Vaccine benefits outweigh uncertainties

Dan Bustillos

Dan Bustillos

Marc Studer photo

The speed at which vaccines have been developed for the COVID-19 virus reminds Dan Bustillos of President John F. Kennedy’s bold commitment in 1961 to land a man on the moon within the decade. Apollo 11 did it in 1969. 

By analogy, the vaccine development has been a moonshot in one year, said the assistant professor in the School of Nursing & Health Studies at the University of Washington Bothell. 

Bustillos wants to be one of the first in line for inoculation, when he is eligible. But the vaccines have been developed so fast, they also come with a dose of doubt, he said. 

“Will this be Apollo 11 or Apollo 13?” he asks, referring to the aborted 1970 lunar mission. 

Development process 

Books will be written about the coronavirus vaccines. Authors will examine all the things that could have been done better. 

At this point, Bustillos said, it’s clear the warp-speed development is also the source of many uncertainties. “Is it as safe as it could be? No, because we’re doing this in a very rushed fashion,” he said. 

For example, the first two promising vaccines use a messenger RNA genetic mechanism that has never before been used that way. “What makes therapeutics safe is a long history of research, whether for a drug or vaccine. And we’re not going to have that because of time,” Bustillos said. 

We don’t know how long the vaccinations will last, how they might impact different groups, or whether immunized people might still spread the virus. Logistical hurdles, such as super-cold storage and double-shot vaccinations, can also be problematic, especially for developing nations, Bustillos said. 

Campaigns to raise awareness about coronavirus vaccination and to encourage participation will have to manage expectations and overcome fears and misconceptions. Vaccine skeptics might decline to participate, Bustillos said, and that would make it difficult to reach the estimated 70% to 90% vaccination rate needed for herd immunity in the population. 

A matter of confidence 

Bustillos, who teaches health policy and health care ethics, expects more misinformation to come on social media. 

Don’t be alarmed by anecdotes of adverse vaccinations, he advised. “We have to be vigilant about a misinformation campaign.” 

It is important for people to seek out reputable journalism and sources such as the Centers for Disease Control and Prevention, the Food and Drug Administration, and the World Health Organization, he said. 

According to Bustillos, it was a huge misstep for the FDA, under pressure from the White House, to authorize emergency use of hydroxychloroquine in March. The authorization was revoked in June, but public trust was weakened. 

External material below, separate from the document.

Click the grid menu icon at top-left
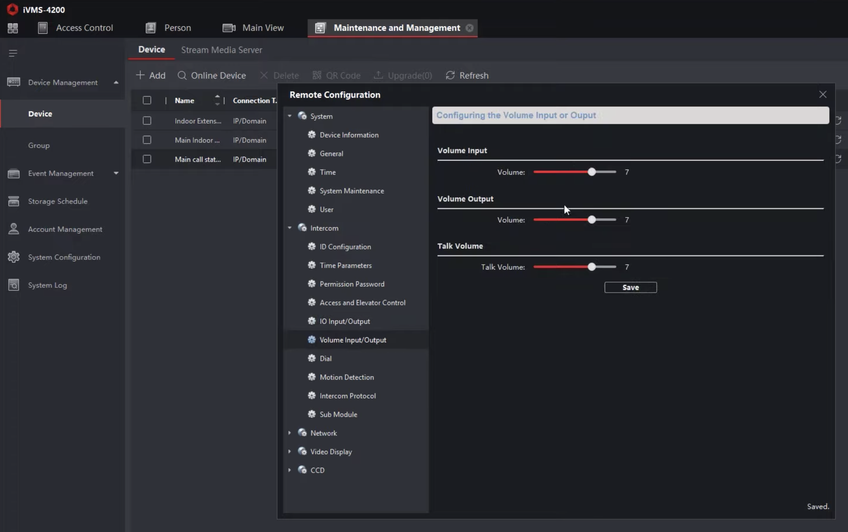 tap(13, 28)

“That was tragic, because at this point the FDA needs to be beyond reproach,” Bustillos said. “I’m still pretty confident that scientists who are nonpartisan at the FDA and CDC will not allow anything that is ineffective or extremely dangerous to come out.” 

Long after vaccinations have started, masking and physical distancing may still be required to prevent further spread of the coronavirus. It could be the second half of 2021 or even early 2022 before daily life begins to resemble pre-pandemic times, Bustillos predicted. 

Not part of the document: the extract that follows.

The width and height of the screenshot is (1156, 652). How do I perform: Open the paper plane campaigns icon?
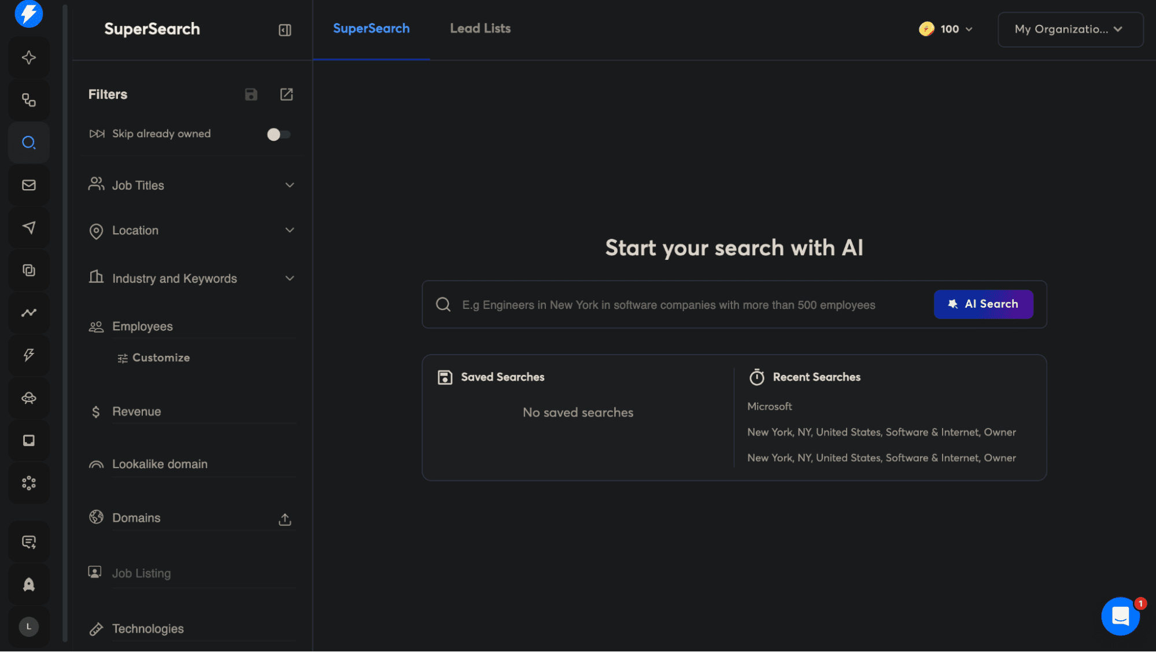[x=29, y=227]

“It’s quite possible we won’t be back to going to the ballgame before spring training 2022.” 

The harm-benefit balance 

Unfortunately, a small number of people die every year from current, established vaccinations. The risk from the new coronavirus vaccines is likely to be higher, Bustillos said. Yet, weighed against the pandemic, vaccination is a no-brainer — less risky than climbing into a car, he said. 

In the past, vaccines have had years, not months, to prove they work safely, Bustillos said, so the shortened time span now is cause for some concern but not panic. 

“While there are lots of uncertainties and things that could and should be done better, there’s reason to be very optimistic about this,” he said. “In any case, it seems quite likely that the benefit of this vaccine — even despite possible drawbacks and harms — far outweighs the harm from COVID-19. 

“At the end of the day,” Bustillos said, “I want to be one of those people who gets it as quickly as possible.”